Journal of Neurophysiology ◽

10.1152/jn.00463.2001 ◽

2002 ◽

Vol 87 (3) ◽

pp. 1206-1212 ◽

Cited By ~ 17

Author(s):

Masaru Ishimatsu ◽

Yuri Kidani ◽

Akira Tsuda ◽

Takashi Akasu

Keyword(s):

Membrane Potential ◽

Patch Clamp ◽

Locus Coeruleus ◽

Outward Current ◽

Inward Rectification ◽

Spontaneous Firing ◽

Patch Clamp Recording ◽

Whole Cell ◽

Cell Patch Clamp ◽

Whole Cell Patch Clamp

Effects of methylphenidate (MPH), a therapeutic agent used in children presenting the attention deficit hyperactivity disorder (ADHD), on the membrane potential and current in neurons of the rat locus coeruleus (LC) were examined using intracellular and whole cell patch-clamp recording techniques.
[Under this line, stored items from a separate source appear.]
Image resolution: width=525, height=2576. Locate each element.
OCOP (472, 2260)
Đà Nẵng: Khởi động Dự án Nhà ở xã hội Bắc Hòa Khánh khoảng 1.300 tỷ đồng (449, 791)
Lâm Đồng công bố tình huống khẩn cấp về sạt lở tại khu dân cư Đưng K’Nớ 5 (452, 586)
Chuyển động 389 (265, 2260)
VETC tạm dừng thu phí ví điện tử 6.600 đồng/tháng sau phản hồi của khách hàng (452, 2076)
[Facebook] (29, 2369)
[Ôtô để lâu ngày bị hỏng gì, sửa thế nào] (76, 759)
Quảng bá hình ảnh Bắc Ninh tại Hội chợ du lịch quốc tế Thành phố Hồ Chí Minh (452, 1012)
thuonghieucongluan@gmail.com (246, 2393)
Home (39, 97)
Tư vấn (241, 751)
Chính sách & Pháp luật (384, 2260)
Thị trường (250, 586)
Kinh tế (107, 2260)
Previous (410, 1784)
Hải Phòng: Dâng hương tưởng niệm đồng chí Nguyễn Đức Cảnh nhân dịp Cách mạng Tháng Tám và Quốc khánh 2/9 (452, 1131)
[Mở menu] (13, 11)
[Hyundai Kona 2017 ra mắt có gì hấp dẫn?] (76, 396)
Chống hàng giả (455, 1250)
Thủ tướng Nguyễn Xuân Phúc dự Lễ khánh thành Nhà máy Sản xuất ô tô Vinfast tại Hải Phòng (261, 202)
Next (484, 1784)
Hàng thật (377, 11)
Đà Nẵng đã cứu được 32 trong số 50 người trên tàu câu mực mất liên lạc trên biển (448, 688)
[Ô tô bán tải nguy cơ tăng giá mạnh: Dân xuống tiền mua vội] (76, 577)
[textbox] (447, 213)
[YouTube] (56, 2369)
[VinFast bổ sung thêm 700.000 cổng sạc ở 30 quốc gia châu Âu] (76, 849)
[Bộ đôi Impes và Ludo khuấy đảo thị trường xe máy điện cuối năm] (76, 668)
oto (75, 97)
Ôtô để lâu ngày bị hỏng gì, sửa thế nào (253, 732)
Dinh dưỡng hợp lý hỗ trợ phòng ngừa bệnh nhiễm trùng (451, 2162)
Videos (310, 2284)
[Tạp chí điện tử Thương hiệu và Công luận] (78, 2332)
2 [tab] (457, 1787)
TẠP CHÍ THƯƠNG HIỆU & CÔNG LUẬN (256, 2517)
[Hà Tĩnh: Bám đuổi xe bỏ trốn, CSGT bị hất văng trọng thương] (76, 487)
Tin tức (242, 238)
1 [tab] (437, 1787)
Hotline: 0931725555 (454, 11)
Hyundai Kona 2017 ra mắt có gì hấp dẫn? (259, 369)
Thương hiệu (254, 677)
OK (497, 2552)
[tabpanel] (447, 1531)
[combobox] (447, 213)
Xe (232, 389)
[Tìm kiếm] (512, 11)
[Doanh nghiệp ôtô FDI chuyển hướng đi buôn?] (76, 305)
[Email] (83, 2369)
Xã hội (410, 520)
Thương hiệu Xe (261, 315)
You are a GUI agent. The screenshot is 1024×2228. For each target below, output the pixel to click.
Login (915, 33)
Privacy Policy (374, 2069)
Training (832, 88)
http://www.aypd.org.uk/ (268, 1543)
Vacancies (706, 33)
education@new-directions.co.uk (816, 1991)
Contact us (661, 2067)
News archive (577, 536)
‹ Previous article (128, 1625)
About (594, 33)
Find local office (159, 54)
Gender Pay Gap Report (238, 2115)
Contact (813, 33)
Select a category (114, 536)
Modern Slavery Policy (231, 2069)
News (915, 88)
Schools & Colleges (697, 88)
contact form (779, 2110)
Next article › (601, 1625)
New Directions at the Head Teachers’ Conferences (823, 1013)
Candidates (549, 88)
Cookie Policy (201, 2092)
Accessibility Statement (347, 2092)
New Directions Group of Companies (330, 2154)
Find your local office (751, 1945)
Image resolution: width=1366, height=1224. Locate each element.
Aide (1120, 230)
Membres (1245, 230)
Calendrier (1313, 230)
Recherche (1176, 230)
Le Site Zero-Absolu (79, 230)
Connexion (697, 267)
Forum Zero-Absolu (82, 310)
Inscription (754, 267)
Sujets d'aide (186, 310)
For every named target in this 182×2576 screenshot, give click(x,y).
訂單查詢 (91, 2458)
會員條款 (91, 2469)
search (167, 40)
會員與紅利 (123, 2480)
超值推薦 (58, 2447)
Application of MPH (30 μM) to artificial cerebrospinal fluid (ACSF) produced a hyperpolarizing response with amplitude of 12 ± 1 mV ( n = 29). Spontaneous firing of LC neurons was blocked during the MPH-induced hyperpolarization. Superfusion of LC neurons with ACSF containing 0 mM Ca2+ and 11 mM Mg2+ (Ca2+-free ACSF) produced a depolarizing response associated with an increase in spontaneous firing of the action potential. The MPH-induced hyperpolarization was blocked in Ca2+-free ACSF. Yohimbine (1 μM) and prazosin (10 μM), antagonists for α2 and α2B/2Creceptors, respectively, blocked the MPH-induced hyperpolarization in LC neurons. Tetrodotoxin (TTX, 1 μM) produced a partial depression of the MPH-induced hyperpolarization in LC neurons. Under the whole cell patch-clamp condition, MPH (30–300 μM) produced an outward current ( I MPH) with amplitude of 110 ± 6 pA ( n = 17) in LC neurons. The I MPH was blocked by Co2+ (1 mM). During prolonged application of MPH (300 μM for 45 min), the hyperpolarization gradually decreased in the amplitude and eventually disappeared, possibly because of depression of norepinephrine (NE) release from noradrenergic nerve terminals. At a low concentration (1 μM), MPH produced no outward current but consistently enhanced the outward current induced by NE. These results suggest that the MPH-induced response is mediated by NE via α2B/2C-adrenoceptors in LC neurons. I MPH was associated with an increase in the membrane conductance of LC neurons. The I MPH reversed its polarity at −102 ± 6 mV ( n = 8) in the ACSF. The reversal potential of I MPH was changed by 54 mV per decade change in the external K+ concentration. Current-voltage relationship showed that the I MPH exhibited inward rectification. Ba2+ (100 μM) suppressed the amplitude and the inward rectification of the I MPH.These results suggest that the I MPH is produced by activation of inward rectifier K+channels in LC neurons.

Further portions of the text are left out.